[Collected data]
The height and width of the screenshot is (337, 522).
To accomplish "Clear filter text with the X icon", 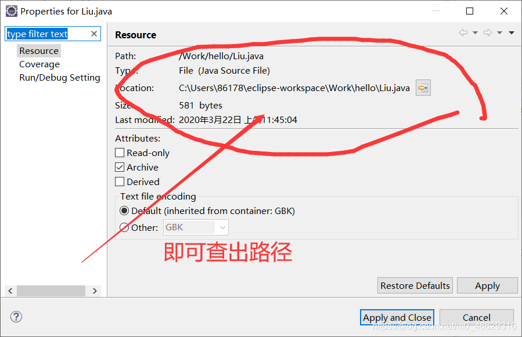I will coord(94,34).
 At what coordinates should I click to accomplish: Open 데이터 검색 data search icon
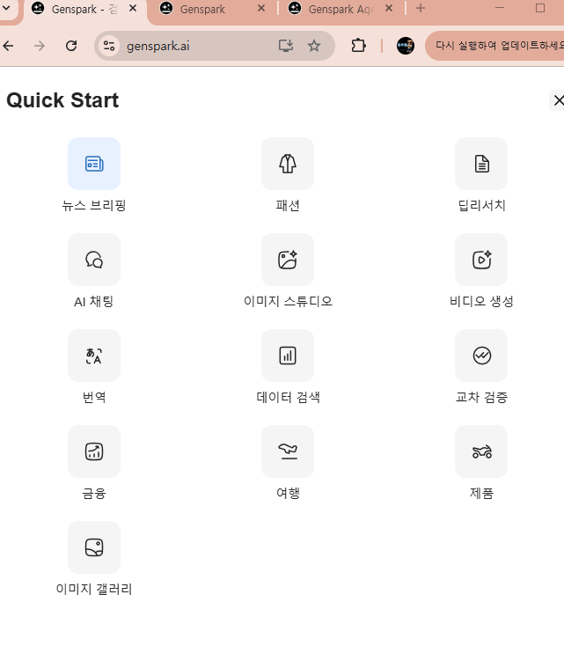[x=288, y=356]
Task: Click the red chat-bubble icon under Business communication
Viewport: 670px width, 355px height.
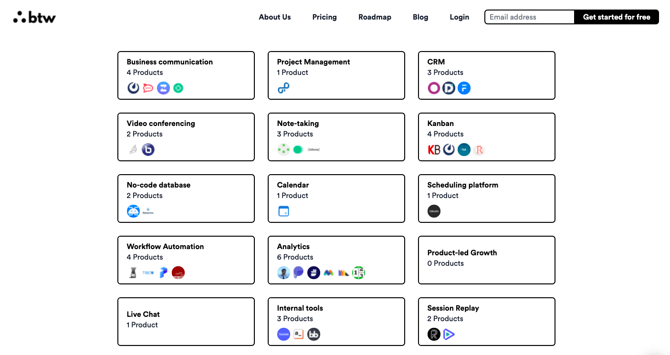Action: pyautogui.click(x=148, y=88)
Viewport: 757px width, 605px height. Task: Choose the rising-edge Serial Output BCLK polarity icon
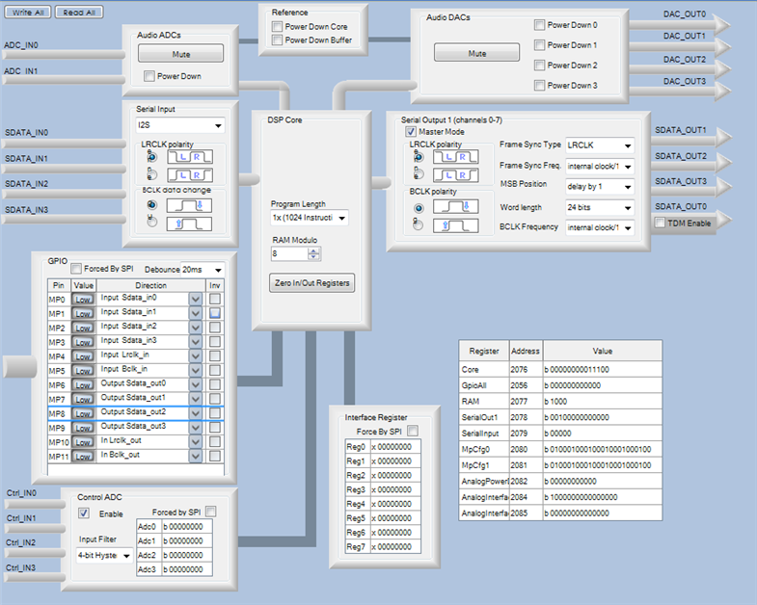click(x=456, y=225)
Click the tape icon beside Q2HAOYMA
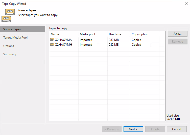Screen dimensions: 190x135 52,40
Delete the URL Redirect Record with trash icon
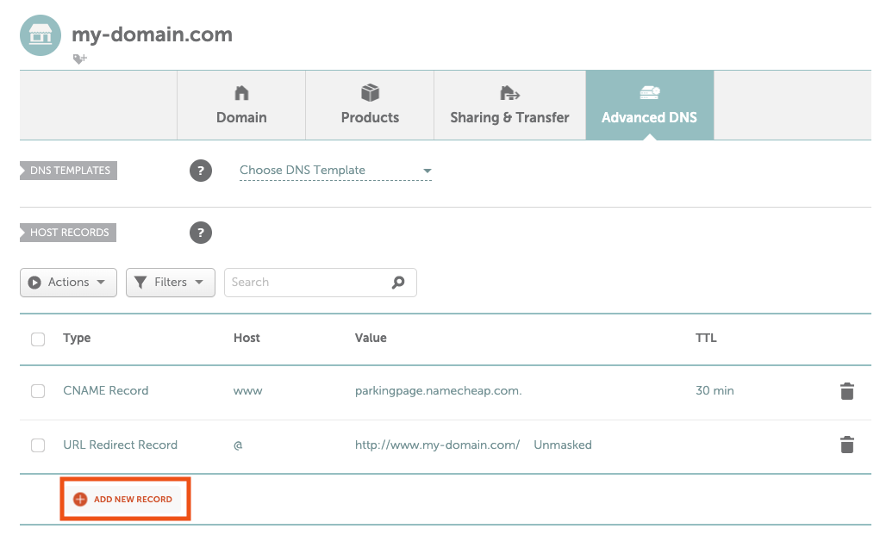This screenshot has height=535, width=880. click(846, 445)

● YOUR GOAL
From the line containing "Viewport: 757px width, 605px" to the last line of the records, inclusive, output the lines exactly as written and nothing else; leave out the pictures.

● ANSWER BOX
Viewport: 757px width, 605px height. Task: Choose the rising-edge Serial Output BCLK polarity icon
click(x=456, y=225)
Click the tape icon beside Q2HAOYMA
Screen dimensions: 190x135 52,40
Delete the URL Redirect Record with trash icon
This screenshot has height=535, width=880. click(846, 445)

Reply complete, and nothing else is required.